Patients and methods: Seventy-seven patients with PA (41 women, 36 men) aged 16–78 years underwent unilateral adrenalectomy with follow-up of 7.5±0.7 years. Clinical information was obtained from hospital charts and in addition to routine histopathology in situ hybridization of steroidogenic enzymes was performed.

Results: PA was cured in 92 and 4% improved. In the cured group normotension without medication was achieved in 38%. Normotensives had shorter duration of hypertension (P=0.009), higher u-aldosterone (P=0.007) and lower potassium (P=0.033) but similar age as hypertensives. There was no significant difference in age or duration of hypertension between men and women. However, normotension was achieved in 59% of women and in 20% of men.

Histopathology revealed an adenoma in 85% of cases. Expression of the gene CYP11B2 (aldosterone synthetase) in tumours was positively associated with biochemical cure. Expression of CYP11B1 and CYP17, coding for enzymes in the cortisol synthesis was frequent, and the only enzymes expressed in tumours from four patients that were not cured.

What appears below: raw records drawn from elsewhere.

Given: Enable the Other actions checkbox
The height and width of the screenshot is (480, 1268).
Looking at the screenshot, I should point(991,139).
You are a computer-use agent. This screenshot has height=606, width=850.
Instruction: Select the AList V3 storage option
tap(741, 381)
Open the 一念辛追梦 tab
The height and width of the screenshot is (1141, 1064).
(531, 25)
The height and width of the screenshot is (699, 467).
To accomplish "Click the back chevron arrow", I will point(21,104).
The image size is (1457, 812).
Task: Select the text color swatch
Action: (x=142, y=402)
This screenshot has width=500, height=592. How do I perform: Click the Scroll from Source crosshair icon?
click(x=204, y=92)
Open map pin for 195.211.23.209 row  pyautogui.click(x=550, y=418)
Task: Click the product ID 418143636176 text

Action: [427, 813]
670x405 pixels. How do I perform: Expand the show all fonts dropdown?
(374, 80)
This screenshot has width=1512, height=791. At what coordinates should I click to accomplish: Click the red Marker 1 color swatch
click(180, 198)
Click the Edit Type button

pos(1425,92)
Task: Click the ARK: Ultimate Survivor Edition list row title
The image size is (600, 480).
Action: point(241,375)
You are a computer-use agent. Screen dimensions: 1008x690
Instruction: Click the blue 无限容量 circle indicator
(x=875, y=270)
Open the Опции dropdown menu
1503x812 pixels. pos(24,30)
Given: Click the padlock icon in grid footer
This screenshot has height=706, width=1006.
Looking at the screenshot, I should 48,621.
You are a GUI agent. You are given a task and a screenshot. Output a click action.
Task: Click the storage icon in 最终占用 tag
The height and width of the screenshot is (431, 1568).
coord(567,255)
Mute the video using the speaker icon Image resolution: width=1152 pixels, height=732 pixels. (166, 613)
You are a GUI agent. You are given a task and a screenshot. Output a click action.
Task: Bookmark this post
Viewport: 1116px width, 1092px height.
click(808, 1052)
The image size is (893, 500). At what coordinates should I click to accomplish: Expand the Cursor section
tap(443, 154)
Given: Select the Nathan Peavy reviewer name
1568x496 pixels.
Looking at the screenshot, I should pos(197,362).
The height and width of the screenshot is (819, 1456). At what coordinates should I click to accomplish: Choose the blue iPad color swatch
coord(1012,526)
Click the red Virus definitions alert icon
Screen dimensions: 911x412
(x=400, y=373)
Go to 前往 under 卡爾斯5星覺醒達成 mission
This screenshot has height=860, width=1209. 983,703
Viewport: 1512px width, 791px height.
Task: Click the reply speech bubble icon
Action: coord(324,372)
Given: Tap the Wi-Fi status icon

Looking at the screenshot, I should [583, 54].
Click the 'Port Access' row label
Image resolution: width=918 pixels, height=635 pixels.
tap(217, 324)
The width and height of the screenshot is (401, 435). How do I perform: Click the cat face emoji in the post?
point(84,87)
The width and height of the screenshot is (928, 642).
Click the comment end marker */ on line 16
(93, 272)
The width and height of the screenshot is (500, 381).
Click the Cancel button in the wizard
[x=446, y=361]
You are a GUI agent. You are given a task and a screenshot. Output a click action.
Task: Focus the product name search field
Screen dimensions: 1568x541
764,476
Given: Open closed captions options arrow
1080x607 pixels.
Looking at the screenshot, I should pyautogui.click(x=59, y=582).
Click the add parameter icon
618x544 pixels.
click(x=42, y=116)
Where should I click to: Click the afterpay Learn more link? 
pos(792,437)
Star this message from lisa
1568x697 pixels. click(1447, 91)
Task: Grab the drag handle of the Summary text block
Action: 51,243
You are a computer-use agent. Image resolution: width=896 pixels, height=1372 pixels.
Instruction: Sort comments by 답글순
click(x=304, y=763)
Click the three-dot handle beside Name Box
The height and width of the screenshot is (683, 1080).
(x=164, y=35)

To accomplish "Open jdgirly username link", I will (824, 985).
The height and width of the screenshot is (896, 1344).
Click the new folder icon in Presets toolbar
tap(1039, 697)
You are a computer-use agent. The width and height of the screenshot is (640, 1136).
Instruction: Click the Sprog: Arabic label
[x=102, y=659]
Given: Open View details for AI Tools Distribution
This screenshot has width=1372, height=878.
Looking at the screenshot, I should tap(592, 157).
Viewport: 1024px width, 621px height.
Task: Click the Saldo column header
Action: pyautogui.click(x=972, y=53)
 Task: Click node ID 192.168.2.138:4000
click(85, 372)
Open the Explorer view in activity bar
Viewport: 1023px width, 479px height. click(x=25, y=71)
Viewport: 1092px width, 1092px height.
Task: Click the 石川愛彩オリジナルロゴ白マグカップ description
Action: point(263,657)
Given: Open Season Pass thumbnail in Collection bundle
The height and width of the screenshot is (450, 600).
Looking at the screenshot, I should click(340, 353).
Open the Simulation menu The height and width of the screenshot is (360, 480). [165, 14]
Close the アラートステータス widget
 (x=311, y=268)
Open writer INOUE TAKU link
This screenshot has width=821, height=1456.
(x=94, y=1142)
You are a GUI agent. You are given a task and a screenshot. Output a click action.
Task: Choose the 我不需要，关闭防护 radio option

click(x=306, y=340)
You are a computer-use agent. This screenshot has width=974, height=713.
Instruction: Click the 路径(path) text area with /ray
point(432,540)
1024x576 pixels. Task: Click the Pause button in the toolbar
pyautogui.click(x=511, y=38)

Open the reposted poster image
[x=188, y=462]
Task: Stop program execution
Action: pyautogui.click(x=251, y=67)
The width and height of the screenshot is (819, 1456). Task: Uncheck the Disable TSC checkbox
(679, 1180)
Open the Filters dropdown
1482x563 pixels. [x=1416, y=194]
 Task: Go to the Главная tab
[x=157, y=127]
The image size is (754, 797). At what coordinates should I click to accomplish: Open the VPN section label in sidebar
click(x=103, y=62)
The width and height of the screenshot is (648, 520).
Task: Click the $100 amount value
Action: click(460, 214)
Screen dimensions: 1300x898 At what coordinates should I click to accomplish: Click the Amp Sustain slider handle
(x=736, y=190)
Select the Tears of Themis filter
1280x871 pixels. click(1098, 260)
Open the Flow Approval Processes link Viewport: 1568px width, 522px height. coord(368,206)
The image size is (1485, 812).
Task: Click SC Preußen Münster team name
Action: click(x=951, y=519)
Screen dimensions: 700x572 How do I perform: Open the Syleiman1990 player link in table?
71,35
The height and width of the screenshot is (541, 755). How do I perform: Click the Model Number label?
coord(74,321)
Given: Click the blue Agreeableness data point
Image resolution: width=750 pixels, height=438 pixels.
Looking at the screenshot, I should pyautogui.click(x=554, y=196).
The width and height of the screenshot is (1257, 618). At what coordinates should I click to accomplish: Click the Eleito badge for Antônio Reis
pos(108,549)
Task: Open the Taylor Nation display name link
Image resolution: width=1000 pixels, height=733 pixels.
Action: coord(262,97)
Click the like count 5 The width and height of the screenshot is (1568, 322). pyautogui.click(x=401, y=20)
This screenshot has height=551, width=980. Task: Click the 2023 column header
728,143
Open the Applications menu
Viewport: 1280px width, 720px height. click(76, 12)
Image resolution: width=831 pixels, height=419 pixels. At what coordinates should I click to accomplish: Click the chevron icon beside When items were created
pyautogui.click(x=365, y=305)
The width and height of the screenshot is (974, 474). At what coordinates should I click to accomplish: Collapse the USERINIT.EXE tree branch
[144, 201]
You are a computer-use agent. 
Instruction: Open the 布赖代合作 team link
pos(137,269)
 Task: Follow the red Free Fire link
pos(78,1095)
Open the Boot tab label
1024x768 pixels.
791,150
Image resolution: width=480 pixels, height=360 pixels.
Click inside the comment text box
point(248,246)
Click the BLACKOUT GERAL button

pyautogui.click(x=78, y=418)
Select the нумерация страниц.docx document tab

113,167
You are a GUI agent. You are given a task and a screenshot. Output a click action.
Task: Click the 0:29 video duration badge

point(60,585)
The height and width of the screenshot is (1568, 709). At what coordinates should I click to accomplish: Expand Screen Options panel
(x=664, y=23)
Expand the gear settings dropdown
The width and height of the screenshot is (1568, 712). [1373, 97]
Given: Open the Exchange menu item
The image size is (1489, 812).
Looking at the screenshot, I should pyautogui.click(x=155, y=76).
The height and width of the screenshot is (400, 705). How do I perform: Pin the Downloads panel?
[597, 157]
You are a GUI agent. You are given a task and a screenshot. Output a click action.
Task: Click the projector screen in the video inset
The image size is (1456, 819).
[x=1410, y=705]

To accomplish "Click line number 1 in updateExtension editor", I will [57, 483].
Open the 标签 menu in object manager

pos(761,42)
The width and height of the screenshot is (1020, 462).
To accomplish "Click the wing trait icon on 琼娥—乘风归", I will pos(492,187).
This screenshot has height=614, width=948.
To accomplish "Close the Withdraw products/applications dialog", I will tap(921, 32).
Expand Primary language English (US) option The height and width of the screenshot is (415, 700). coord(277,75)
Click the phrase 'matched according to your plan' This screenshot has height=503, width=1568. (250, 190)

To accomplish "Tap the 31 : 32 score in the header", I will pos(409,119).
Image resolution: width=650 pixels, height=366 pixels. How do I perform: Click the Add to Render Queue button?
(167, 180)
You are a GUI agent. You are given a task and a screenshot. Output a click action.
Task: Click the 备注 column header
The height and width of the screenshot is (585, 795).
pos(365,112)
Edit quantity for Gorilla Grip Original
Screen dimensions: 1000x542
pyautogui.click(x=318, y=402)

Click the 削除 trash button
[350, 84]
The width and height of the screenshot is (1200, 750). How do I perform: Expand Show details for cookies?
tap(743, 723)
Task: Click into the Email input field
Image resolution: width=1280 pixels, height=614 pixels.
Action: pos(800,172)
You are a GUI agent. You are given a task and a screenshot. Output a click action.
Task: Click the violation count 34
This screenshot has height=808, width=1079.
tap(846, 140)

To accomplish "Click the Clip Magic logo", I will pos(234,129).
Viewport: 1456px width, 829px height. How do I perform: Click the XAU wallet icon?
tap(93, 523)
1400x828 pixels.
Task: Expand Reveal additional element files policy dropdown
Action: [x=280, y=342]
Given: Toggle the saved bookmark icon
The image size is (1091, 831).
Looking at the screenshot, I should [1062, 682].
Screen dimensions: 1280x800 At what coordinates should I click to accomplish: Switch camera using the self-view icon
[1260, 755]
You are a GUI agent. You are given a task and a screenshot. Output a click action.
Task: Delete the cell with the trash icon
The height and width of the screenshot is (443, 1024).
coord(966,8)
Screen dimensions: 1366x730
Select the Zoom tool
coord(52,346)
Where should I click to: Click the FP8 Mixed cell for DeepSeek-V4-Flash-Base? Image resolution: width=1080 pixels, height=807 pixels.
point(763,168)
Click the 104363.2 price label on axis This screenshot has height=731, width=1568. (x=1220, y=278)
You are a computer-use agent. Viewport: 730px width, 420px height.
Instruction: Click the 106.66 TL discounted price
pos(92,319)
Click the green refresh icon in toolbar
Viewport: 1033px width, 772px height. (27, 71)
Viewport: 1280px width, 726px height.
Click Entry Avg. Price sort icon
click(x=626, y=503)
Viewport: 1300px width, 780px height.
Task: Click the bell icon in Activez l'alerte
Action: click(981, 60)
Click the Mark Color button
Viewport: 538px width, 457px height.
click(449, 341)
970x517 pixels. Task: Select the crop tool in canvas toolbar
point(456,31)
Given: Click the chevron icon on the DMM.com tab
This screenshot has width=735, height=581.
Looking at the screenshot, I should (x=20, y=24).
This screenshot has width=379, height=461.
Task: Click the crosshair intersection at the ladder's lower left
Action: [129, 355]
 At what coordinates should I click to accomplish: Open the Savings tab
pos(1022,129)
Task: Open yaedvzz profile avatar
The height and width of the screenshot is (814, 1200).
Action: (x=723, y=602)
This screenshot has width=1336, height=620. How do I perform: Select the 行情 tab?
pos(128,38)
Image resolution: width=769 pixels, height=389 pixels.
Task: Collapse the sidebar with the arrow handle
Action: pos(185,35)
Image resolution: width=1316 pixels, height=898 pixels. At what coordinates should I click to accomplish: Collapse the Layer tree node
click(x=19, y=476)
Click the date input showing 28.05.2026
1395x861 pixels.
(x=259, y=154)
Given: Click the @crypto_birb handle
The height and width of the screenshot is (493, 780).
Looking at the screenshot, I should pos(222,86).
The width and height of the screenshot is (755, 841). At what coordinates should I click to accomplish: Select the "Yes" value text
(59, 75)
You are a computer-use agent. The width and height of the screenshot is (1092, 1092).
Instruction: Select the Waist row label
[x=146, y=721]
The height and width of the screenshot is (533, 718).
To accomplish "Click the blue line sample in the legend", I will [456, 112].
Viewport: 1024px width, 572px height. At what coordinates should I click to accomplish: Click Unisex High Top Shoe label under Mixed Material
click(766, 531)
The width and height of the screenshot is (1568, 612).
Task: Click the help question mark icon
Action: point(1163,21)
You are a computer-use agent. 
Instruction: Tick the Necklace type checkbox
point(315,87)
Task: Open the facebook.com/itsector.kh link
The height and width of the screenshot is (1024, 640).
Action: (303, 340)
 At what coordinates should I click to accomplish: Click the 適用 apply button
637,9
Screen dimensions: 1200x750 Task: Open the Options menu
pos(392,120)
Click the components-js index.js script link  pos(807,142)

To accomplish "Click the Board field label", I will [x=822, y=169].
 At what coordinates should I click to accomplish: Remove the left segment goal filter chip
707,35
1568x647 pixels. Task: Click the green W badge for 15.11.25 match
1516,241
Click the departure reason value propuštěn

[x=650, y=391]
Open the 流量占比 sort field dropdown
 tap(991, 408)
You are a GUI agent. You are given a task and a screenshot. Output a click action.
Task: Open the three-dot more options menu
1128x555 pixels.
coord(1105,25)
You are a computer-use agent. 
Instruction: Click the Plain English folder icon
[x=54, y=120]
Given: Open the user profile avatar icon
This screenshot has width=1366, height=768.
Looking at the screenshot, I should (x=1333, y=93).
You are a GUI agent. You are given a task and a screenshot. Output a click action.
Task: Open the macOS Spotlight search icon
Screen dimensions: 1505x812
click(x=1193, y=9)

Conclusions and discussion: Older age, longer duration of hypertension and unrelated hypertension are the most commonly reported reasons for persistent hypertension after adrenalectomy for PA. There was no impact of age in our cohort, but risk factors may vary between populations. Our results also suggest a more favourable outcome for women than for men. Expression of steroidogenic enzymes may predict cure and improve understanding of underlying pathophysiology.